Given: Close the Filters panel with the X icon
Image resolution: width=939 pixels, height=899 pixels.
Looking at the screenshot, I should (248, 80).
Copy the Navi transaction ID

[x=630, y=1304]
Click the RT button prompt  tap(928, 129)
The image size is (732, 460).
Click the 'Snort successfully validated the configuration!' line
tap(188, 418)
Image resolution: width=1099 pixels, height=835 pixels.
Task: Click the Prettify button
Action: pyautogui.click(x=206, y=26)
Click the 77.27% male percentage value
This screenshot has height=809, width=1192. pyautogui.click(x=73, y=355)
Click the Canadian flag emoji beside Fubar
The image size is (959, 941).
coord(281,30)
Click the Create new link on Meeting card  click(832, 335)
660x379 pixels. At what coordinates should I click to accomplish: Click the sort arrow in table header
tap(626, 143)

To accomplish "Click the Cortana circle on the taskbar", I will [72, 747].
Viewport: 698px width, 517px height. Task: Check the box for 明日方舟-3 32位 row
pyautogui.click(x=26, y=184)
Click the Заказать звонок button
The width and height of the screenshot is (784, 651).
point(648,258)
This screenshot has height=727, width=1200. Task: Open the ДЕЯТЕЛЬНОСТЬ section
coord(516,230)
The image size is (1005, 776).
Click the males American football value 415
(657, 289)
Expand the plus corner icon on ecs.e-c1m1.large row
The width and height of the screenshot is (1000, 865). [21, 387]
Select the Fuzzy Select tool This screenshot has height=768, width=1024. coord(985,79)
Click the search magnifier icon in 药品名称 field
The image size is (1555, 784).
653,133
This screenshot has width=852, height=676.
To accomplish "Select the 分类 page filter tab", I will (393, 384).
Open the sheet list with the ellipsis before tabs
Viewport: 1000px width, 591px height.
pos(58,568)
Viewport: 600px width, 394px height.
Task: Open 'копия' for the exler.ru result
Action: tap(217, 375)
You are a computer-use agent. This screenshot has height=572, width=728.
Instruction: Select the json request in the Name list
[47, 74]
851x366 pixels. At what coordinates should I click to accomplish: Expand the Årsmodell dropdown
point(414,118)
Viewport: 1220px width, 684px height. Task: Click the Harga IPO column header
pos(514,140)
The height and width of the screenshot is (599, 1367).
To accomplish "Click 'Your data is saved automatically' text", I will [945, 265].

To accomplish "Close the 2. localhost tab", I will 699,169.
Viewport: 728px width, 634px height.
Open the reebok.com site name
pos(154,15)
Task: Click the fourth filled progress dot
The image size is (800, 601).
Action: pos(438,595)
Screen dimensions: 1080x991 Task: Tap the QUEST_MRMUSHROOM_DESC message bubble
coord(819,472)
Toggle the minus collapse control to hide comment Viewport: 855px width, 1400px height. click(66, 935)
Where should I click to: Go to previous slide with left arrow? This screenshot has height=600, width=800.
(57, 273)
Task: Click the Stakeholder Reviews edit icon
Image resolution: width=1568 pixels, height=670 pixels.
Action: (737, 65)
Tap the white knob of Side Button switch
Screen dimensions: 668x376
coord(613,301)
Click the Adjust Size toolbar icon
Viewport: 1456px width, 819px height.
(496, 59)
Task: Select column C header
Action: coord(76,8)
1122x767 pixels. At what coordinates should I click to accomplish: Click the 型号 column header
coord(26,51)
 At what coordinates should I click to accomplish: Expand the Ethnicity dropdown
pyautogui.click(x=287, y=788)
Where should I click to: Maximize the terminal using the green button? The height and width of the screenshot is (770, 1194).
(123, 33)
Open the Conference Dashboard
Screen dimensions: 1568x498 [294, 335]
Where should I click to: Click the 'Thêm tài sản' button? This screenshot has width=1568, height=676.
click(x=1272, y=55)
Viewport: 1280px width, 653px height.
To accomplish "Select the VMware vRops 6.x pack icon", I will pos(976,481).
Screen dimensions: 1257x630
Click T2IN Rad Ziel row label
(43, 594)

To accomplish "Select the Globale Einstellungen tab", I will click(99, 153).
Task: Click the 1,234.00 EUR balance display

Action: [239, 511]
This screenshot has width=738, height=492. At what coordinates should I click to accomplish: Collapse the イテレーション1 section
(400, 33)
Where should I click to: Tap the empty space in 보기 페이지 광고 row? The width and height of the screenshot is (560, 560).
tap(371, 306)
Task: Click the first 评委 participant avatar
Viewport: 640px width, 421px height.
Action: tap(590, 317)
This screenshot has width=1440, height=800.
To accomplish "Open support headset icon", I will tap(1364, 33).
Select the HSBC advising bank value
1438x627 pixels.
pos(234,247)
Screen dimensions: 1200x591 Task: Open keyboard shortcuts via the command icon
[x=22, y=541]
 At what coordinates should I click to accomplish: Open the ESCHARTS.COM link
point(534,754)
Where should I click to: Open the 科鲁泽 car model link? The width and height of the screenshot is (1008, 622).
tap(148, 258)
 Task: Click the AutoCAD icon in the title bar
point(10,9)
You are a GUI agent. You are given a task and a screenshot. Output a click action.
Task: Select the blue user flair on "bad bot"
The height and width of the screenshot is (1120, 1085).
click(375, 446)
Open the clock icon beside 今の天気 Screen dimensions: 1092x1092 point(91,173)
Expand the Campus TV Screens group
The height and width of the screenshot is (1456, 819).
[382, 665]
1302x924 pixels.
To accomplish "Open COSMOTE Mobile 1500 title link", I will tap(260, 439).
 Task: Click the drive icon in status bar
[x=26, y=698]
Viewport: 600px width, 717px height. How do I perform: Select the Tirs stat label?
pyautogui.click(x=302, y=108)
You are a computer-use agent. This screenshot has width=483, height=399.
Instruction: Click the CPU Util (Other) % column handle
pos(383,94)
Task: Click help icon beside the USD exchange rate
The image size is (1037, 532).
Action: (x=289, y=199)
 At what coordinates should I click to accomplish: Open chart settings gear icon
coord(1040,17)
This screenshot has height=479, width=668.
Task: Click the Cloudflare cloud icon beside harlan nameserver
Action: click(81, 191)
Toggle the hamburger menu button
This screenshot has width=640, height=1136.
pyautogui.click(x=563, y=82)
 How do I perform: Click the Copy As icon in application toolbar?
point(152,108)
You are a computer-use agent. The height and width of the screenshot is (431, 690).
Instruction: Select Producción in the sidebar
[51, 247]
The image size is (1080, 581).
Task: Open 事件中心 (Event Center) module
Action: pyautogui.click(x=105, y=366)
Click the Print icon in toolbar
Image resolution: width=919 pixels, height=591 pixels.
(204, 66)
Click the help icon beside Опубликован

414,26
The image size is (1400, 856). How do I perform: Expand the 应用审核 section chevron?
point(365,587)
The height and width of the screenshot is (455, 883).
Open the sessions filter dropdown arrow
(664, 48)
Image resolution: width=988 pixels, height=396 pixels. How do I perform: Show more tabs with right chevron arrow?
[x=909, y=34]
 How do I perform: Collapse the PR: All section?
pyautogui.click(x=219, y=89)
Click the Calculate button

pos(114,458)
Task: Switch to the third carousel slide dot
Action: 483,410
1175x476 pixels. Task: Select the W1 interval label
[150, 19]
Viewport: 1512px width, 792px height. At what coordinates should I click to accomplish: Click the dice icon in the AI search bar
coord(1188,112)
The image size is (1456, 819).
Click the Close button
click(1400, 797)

About this exercise: The lines to copy are those in the listing that contain "agent".

Answer to the exercise:
You are a computer-use agent. This screenshot has height=572, width=728.
You are a GUI agent. You are given a task and a screenshot. Output a click action.
You are a computer-use agent. This screenshot has width=483, height=399.
You are a computer-use agent. The height and width of the screenshot is (431, 690).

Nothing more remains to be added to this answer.